Все еще не решив, что делать дальше, обошел машину, хотел открыть дверцу, но что-то остановило его, насторожило – то ли шорох потревоженного песка, то ли чье-то затаенное дыхание. Обернулся. В этот миг на голову обрушился ослепляющий удар и нестерпимо горячий поток унес его в кромешную тьму, ту самую бесконечную, которая однажды поглощает каждое живое существо. Но он выплыл, неосознанно перед глазами закачались неясные тени, потом почувствован, что его трясут за лацканы пиджака, а из овального отверстия над ним вырывается зловонный запах гнилых зубов. Наконец услышал:

– Где тетрадки? Говори, где тетрадки? Убью, падаль!

Подумал, будто о чем-то далеком, постороннем: «Не убьет… Нет тетрадей…»

Рука сама взлетела, но не ударила, а притронулась пальцами к щеке, чуть выше смердящего рта.

– Оклемался, сука!

Ушастый пнул его ботинком.

– Скажешь где, скажешь!..

Второй, третий удар… Странно, он видел, но ничего не ощущал, колени сами прижались к животу в инстинктивной защите.

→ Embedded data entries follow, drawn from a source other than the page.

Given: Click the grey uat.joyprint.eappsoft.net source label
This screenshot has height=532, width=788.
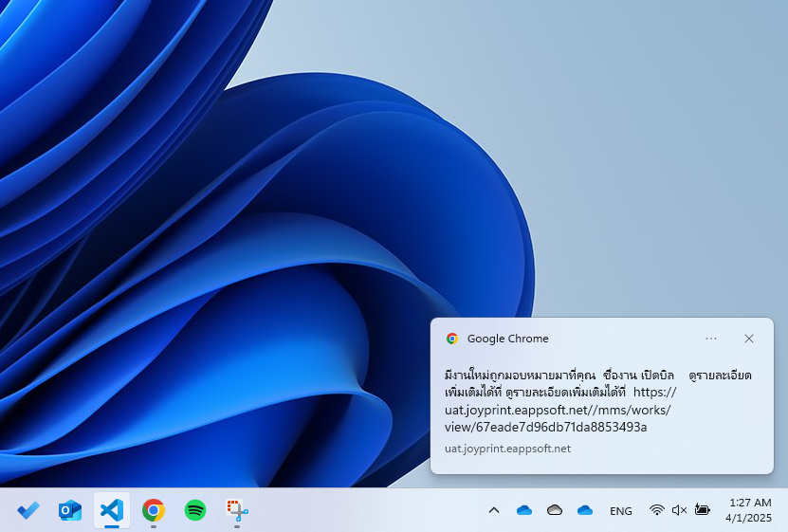Looking at the screenshot, I should tap(507, 449).
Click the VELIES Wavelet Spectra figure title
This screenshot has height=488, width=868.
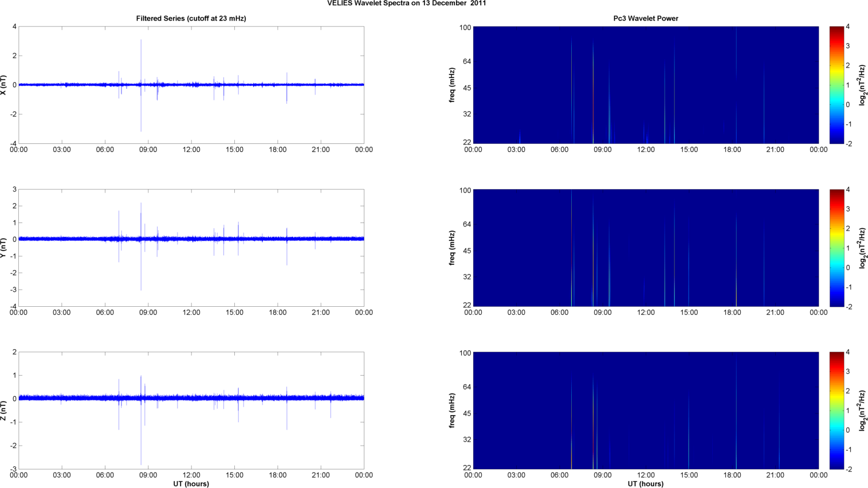pos(406,3)
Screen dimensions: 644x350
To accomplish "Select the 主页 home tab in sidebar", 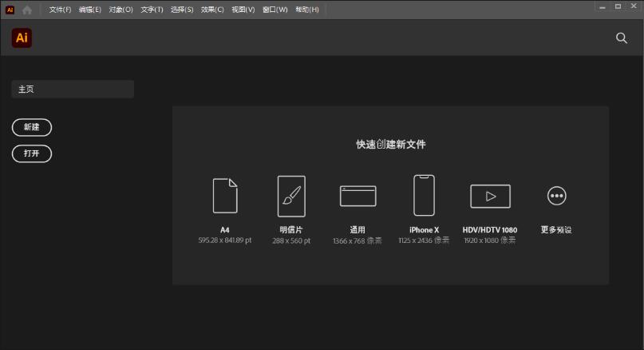I will 72,89.
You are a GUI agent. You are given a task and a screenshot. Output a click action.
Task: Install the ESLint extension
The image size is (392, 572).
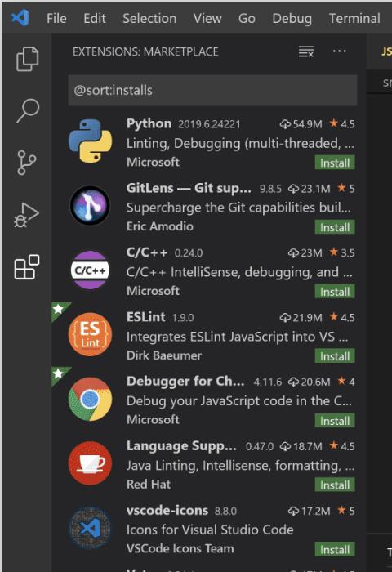pyautogui.click(x=335, y=356)
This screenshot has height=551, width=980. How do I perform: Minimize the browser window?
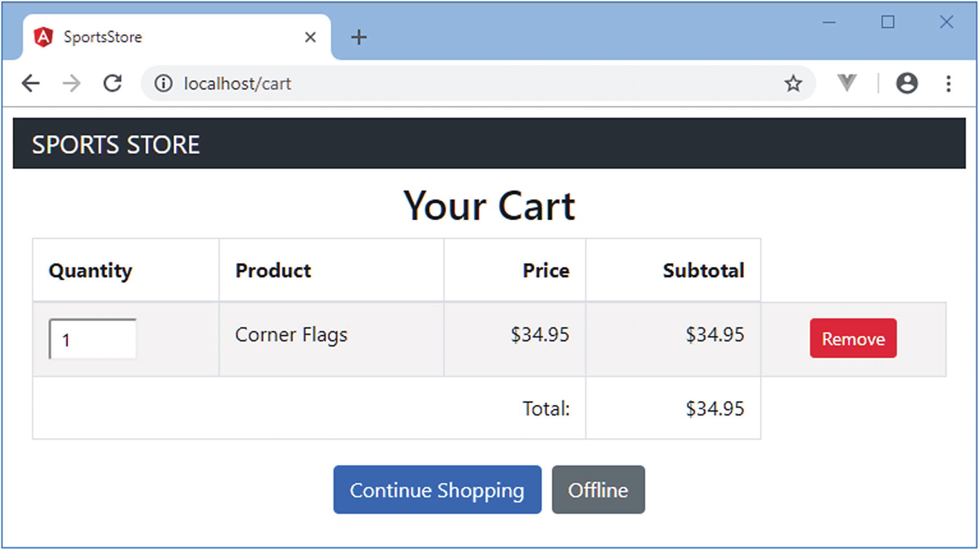click(829, 22)
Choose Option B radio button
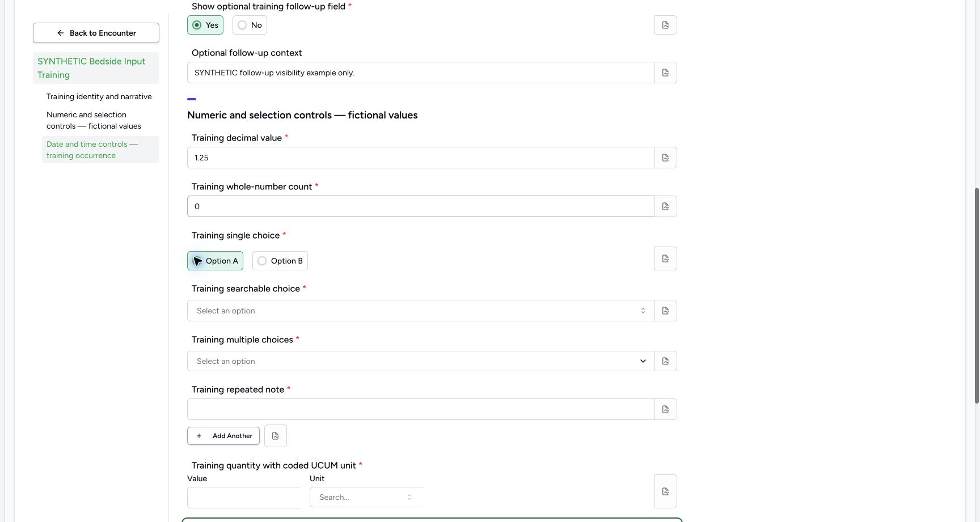 pyautogui.click(x=280, y=261)
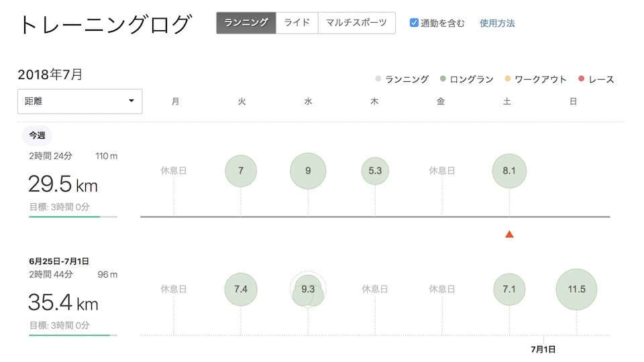Switch to the マルチスポーツ tab
Screen dimensions: 644x362
[356, 23]
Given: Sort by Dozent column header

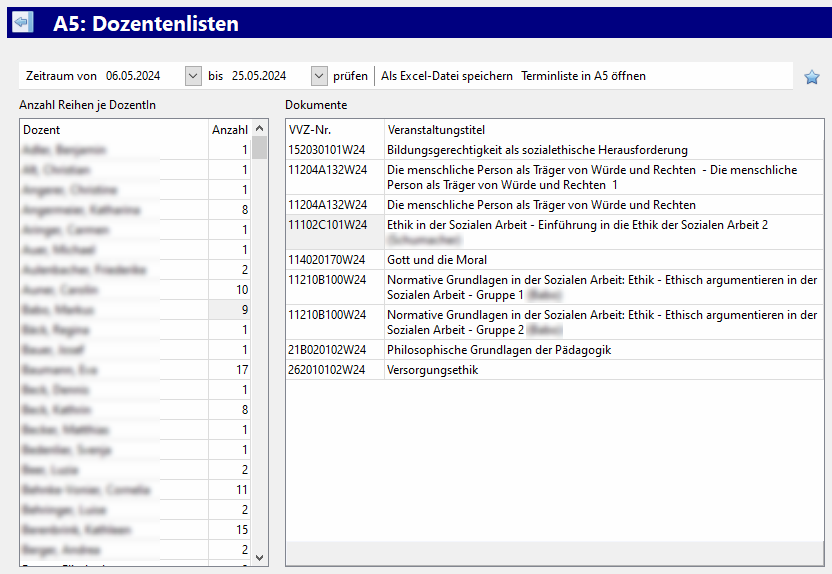Looking at the screenshot, I should tap(114, 130).
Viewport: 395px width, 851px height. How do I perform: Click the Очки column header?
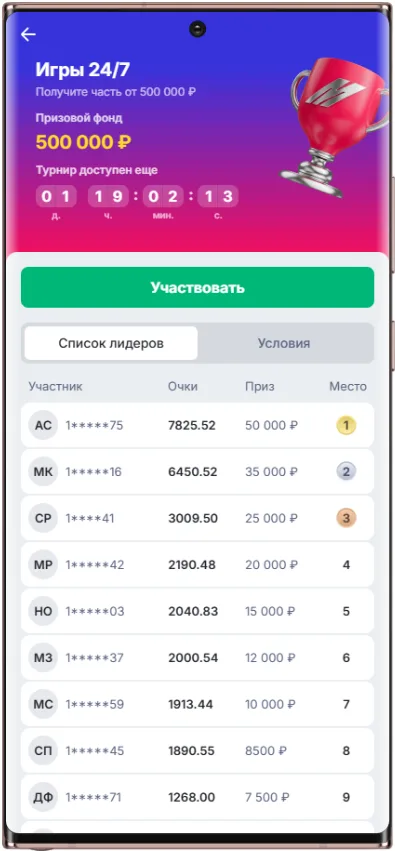[x=183, y=387]
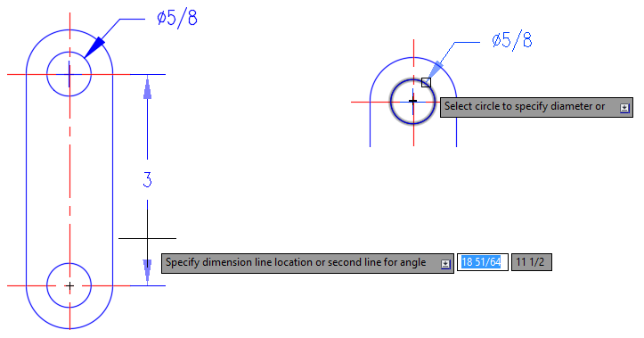This screenshot has height=338, width=644.
Task: Select the dimension text 3
Action: pos(148,179)
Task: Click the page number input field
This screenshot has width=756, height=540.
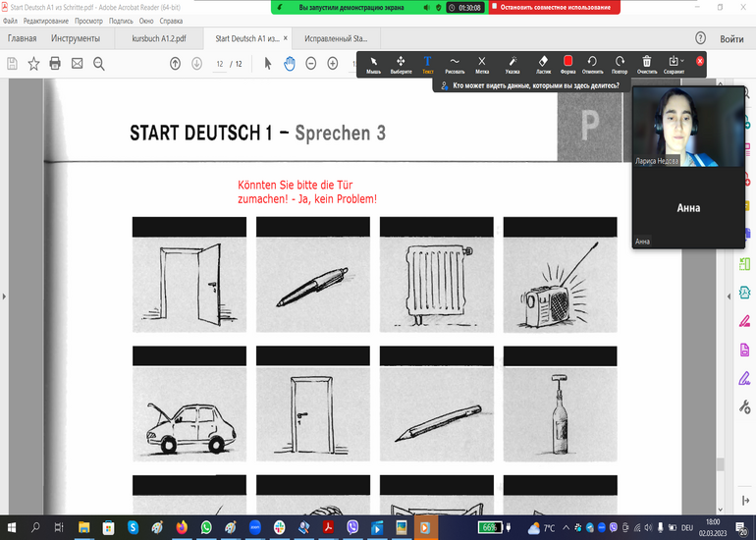Action: [221, 64]
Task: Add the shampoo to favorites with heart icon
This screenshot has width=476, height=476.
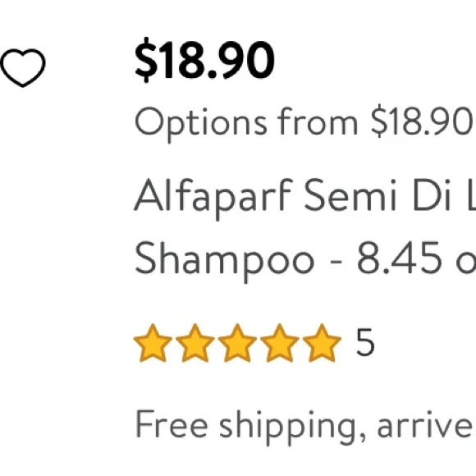Action: [23, 67]
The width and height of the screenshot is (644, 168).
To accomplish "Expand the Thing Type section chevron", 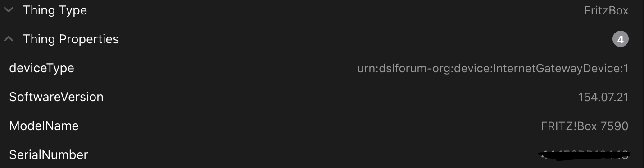I will tap(8, 9).
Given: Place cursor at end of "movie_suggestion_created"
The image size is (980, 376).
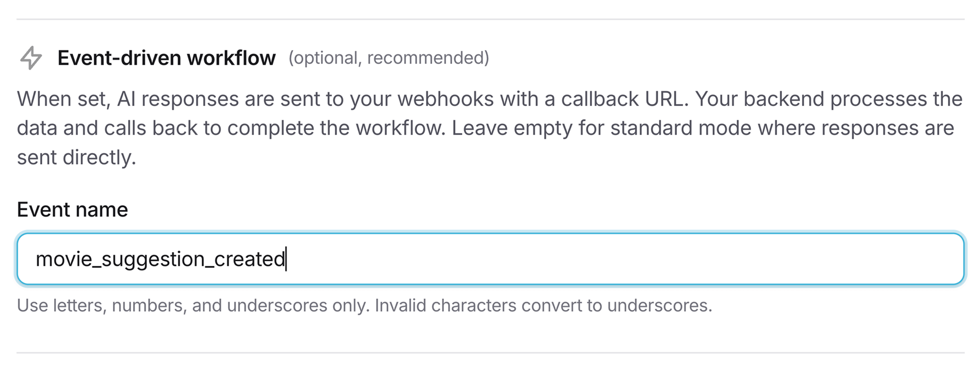Looking at the screenshot, I should tap(286, 259).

Первая ясная, отчаянная мысль. «А ведь покалечит…» – озлобила, придала силы. Он стремительно выбросил ноги вперед, прицелившись в пах ушастого… Взмахнув руками, тот упал навзничь, заелозил по песку…

Попал! Дрожащим от слабости телом он навалился на него. Пальцы еще не слушались, но автоматически сработал навык – старым милицейским приемом заломил его руку за спину держал, держал ее, пока не завыл ушастый.

– Пусти… Бо-ольно…

Сергей не отпускал, но чувствовал, задыхаясь от напряжения, что долго не удержит. Локоть его уперся в жесткий предмет. Чуть изменив положение тела, он вытащил из песка кривой обрубок водопроводной трубы… «Так вот чем ты меня…» Теперь кривая труба опустилась на голову ушастого, и тот затих, уткнувшись лицом вниз.

Не было возбужденной радости, не было облегченного удовлетворения. Наоборот, безразличие, апатия, усталость расслабили Сергея. Ему захотелось свалиться тут же рядом на мягкий песок и полежать, ни о чем не думая… Только бы жар в голове унять…

С берега донесся голос. Возвращаются! Сергей сорвал с брюк ушастого тонкий матерчатый ремень и, связав за спиной его руки, отбежал, пошатываясь.

Из-за машины полыхнул светом фонарик.

– Как ты, Витек?

Белый круг скользнул по песку, по щелястому ящику, остановился на неподвижной фигуре ушастого.

– Глухарь, смотри что с Витькой!.. Он здесь был!.. Ну гаденыш!..

Крест по-медвежьи ринулся сквозь кусты.

Согнувшись, касаясь пальцами песка, Сергей спешил за ним. У кряжистого дерева остановился, прижался плечом к его щербатой коре.

Белый круг фонаря суетно метался. То он высматривал что-то внизу, то взлетал вверх, освещая кроны деревьев, то устремлялся вдаль, слабея и рассеиваясь в пространстве.

Сергей терпеливо ждал, будучи уверен, как охотник, знающий повадки опасного зверя, что Крест возвратится прежней тропой, мимо кряжистого дерева.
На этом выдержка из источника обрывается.